UPDATED at 2:45 p.m. May 13 with the cancellation of the Fort Worth Symphony Orchestra’s Concerts in the Garden outdoor series.
Santa Fe Opera, a popular summer destination for North Texas opera lovers, has canceled its 2020 festival due to the ongoing coronavirus pandemic. The five productions scheduled in July and August were to have included composer Huang Ruo’s operatic adaptation of David Henry Hwang’s Broadway hit M. Butterfly and the festival’s first-ever production of Richard Wagner’s Tristan und Isolde.
With performances shut down around the world, and ticket purchases and donations drying up, the pandemic has been catastrophic for performing arts organizations — and the people they employ. Making the best of challenging circumstances, though, the Mimir Chamber Music Festival, held each July at Texas Christian University in Fort Worth, will be a “virtual festival" this time.
“We have some interesting things planned,” says Mimir director Curt Thompson, “including a cooking show [with pianist Alessio Bax] and featuring Mimir regulars alongside some past Mimir alumni in prerecorded concerts that the festival is commissioning. We’ll be running from July 5 to 11 via a YouTube link with some Zoom intermissions, receptions, etc.”
The Fort Worth Symphony Orchestra recently canceled this summer’s Concerts in the Garden, a popular outdoor series at Fort Worth Botanic Garden.
Another summer draw in Fort Worth, the PianoTexas International Festival and Academy, combining public concerts with training for young and amateur pianists and piano teachers, will not happen this year. The Cliburn International Amateur Piano Competition, originally set for May, has been postponed until 2022.
Santa Fe Opera, along with many other performing-arts organizations, is asking advance ticket buyers to donate the cost of their tickets to help support the company and its personnel.
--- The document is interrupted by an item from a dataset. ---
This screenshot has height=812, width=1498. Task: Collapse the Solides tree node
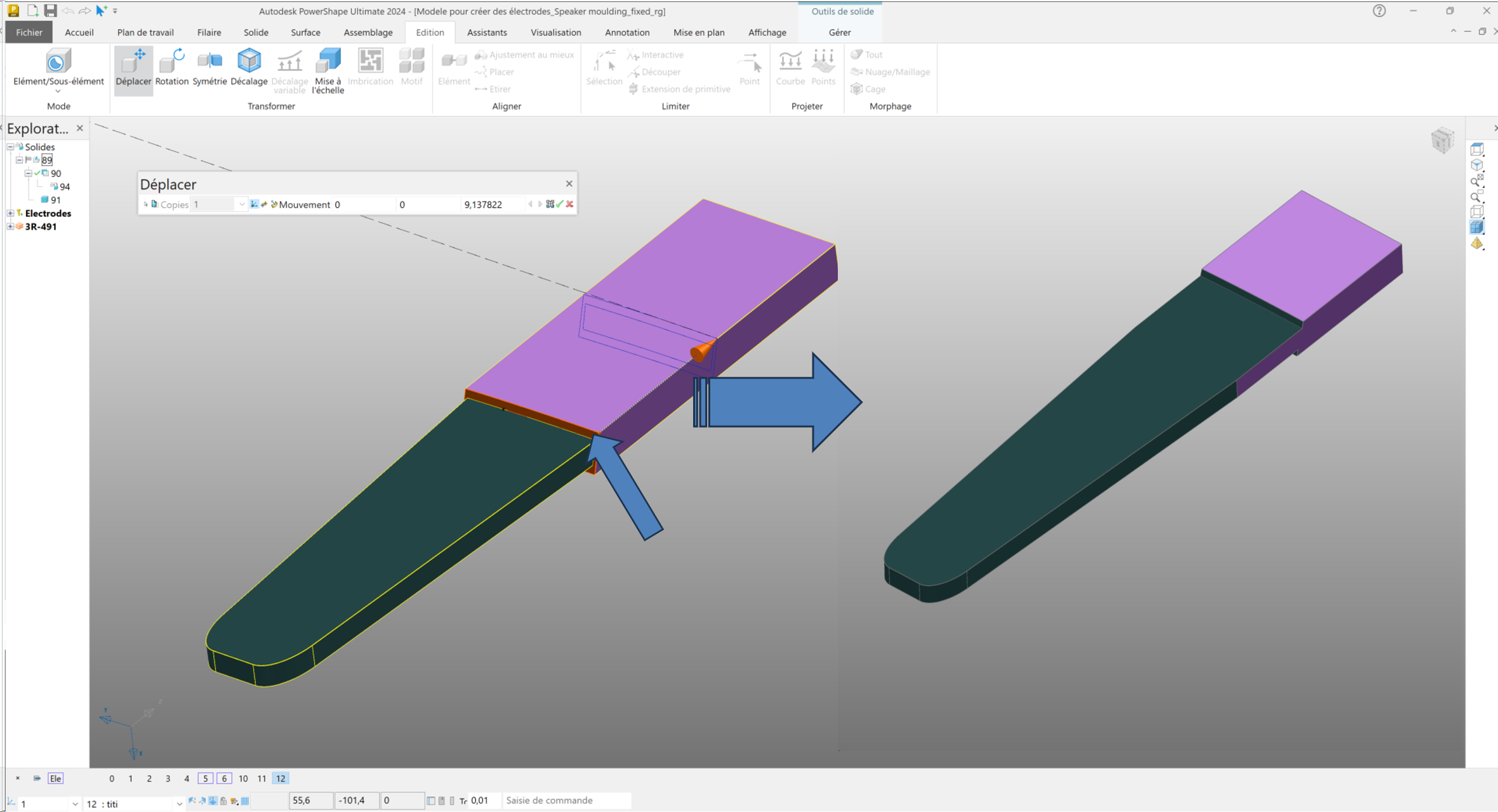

“Each year at this time,” Santa Fe Opera general director Robert K. Meya writes in a letter to ticket holders, “we begin to welcome over 600 additional staff members in preparation for our summer performances. Many of them now face an extremely difficult and uncertain future. It is with their welfare in mind that I announce our commitment to providing a level of compensation to all artists, musicians, artisans and seasonal staff who were engaged for the 2020 season.”
With more than $5 million in advance sales, the company says donated ticket values will be matched by a group of supporters up to $3 million.
Two other Santa Fe attractions, the Santa Fe Chamber Music Festival and Santa Fe Desert Chorale, also have canceled this summer’s offerings. The Desert Chorale, assembled each summer with top-notch professional singers from around the country, is led by Joshua Habermann, who’s also director of the Dallas Symphony Chorus.
The Dallas Symphony earlier was hit with cancellation of its weeklong July residency at the Bravo! Vail Music Festival in Colorado. The schedule there also was to include the New York Philharmonic (under former DSO music director Jaap van Zweden), the Philadelphia Orchestra and the Chamber Orchestra of Europe.
Colorado’s Aspen Music Festival and School, another destination for North Texas music lovers and students, also has canceled this summer’s activities. Another important festival, Ravinia, in Illinois and summer home of the Chicago Symphony Orchestra, will not happen this year either.
The Santa Fe Opera cancellation completes a wipe out of American summer opera festivals, following previous announcements from Opera Theatre of St. Louis and Glimmerglass Opera in Cooperstown, N.Y. Fort Worth Opera earlier called off its 2020 festival, which was scheduled April 17 through May 3.
As pointed out in repeated studies, the arts represent considerable economic impact. Summer festivals supply significant activities — and income — for orchestra and freelance musicians otherwise unemployed in summer months. Opera companies also employ legions of other freelancers — stage directors, set designers, costumers and stagehands — who will lose significant chunks of income from the cancellations. Add waves of economic impact on hotels and restaurants in communities around the festivals.
Dallas and Fort Worth performing arts organizations began canceling performances in March. Whether seasons can resume in September remains to be seen, especially with the potential for a second wave of coronavirus infections in the fall. The arts are heavily dependent on disposable income, hard-hit these days with many people unemployed, furloughed or affected by salary cuts.